Task statement =>
Only the count is expected: the number of lines below that contain "will".

---- Records shown

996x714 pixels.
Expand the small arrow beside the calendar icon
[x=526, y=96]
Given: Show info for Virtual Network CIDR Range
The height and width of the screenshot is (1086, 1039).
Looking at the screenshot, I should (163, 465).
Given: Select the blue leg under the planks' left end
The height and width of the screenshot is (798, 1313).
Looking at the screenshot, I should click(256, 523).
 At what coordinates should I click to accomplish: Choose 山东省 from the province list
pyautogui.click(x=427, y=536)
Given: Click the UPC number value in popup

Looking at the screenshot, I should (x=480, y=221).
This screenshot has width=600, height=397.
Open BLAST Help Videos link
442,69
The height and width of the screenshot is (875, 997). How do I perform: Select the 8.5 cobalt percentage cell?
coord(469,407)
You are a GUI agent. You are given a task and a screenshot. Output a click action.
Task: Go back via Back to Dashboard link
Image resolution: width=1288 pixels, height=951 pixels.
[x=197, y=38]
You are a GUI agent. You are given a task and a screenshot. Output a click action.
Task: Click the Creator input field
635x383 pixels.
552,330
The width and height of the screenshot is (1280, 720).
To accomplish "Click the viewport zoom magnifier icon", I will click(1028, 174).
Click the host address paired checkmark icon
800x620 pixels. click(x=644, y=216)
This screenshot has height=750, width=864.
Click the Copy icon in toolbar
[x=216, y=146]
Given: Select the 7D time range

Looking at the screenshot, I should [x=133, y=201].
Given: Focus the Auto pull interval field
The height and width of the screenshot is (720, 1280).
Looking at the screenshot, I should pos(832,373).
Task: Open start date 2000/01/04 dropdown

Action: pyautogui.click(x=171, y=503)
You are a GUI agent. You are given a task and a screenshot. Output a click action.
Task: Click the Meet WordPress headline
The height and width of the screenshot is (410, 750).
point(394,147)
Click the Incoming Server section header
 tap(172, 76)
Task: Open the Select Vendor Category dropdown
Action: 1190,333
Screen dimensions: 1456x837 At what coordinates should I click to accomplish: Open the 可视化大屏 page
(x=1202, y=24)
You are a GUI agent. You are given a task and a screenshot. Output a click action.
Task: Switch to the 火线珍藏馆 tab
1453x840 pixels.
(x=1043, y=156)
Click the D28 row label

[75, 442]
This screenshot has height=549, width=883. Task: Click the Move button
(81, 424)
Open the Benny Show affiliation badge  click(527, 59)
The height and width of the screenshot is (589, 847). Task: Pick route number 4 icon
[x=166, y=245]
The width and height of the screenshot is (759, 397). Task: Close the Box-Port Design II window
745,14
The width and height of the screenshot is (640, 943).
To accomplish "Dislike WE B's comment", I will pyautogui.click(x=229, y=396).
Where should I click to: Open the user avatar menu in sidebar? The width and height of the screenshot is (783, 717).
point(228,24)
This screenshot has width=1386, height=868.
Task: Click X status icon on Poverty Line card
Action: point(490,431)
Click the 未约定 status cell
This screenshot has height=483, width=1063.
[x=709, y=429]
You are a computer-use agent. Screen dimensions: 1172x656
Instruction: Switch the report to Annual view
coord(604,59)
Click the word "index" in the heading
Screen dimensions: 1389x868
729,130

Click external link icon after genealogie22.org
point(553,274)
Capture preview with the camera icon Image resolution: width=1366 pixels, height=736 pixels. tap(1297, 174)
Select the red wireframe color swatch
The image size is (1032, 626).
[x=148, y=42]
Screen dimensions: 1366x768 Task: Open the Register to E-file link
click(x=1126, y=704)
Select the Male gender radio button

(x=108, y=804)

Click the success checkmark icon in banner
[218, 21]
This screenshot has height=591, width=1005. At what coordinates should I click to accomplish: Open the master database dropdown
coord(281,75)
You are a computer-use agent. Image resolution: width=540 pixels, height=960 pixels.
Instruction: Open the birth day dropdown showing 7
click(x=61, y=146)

--------

Response below =>
2